Este é um desabafo sincero e uma forma de me mostrar melhor no mercado, é também
uma contribuição à música preta brasileira, um passo maior e a abertura para novas
possibilidades. Espero que este álbum conecte quem vive coisas parecidas com o que
vivo, que curte e fomenta a música independente, que ele traga esperança para além de
tudo, reverbere de forma sincera e se torne atemporal!Diz Jucy sobre DRAMA Queen
Nas quatro últimas faixas predominam os acordes maiores e solares. Flertando com uma sonoridade mais jazz, Gastando a Onda lembra os tempos coloridos de Solange com T.O.N.Y., ou mesmo sua irmã mais velha com Love On Top, caso ela fosse mais acústica. Cria & Calculista fala sobre todo o processo da cantora até o álbum: da imaturidade, fome as frustrações das tentativas do início até o amadurecimento, assertividade e tranquilidade do acerto que é DRAMA Queen.

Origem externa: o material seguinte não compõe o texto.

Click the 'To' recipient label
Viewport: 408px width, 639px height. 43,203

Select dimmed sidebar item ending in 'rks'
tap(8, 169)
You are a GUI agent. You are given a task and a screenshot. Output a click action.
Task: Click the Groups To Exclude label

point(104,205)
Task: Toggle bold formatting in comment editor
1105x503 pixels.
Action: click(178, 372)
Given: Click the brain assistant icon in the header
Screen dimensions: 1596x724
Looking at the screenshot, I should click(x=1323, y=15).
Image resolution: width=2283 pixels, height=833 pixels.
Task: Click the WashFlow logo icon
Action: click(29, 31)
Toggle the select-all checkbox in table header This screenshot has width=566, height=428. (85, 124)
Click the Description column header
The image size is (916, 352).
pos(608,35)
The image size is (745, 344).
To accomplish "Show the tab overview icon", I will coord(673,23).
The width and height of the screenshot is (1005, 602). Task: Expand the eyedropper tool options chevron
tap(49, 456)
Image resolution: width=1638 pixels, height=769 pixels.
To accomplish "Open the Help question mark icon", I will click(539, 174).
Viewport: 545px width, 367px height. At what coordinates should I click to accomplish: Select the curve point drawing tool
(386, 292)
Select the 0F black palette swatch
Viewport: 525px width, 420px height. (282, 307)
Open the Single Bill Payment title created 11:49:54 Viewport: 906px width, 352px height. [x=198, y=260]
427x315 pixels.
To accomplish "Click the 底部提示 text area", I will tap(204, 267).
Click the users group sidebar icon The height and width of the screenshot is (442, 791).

Ela sabe o que está fazendo
Banho de Ervas e Dançando Com a Solidão fecham o álbum de forma feliz e esperançosa com tudo o que Jucy vai colher após jogar essa joia da música negra afro-brasileira moderna no mundo. Em Dançando Com a Solidão, a referência à clássica A Beleza é Você Menina, de Bebeto, combina com o refrão gostoso que nos convida a dançar sozinhos na sala com luz apagada e um vinho tinto na mão.

Ainda que tenha momentos experimentais, DRAMA Queen tem a solidez de uma artista experiente que finalmente encontrou sua gig, sua onda, sua gente e suas cores. As guitarras de João Passer e Thiago Ticana, a bateria de Sorry Drummer e o baixo Junior Bass dão corpo e brilho às produções de DJ CIA, Juan O Mago, Lossio e Filiph Neo. Ainda assinam o projeto: Raffael Vieira, fotografando a capa, Rachel Vieira, no stylin, e Marcos Weverthon, no cabelo e maquiagem.
Cá entre nós: não sei como os A&R das gravadoras e distribuidoras estão fazendo que não estão caindo no tapa para ter Jucy no seu casting. Com DRAMA Queen ela prova a força da cena independente, mas confesso que fico curioso para ver até onde ela pode chegar com toda a infraestrutura que ela merece.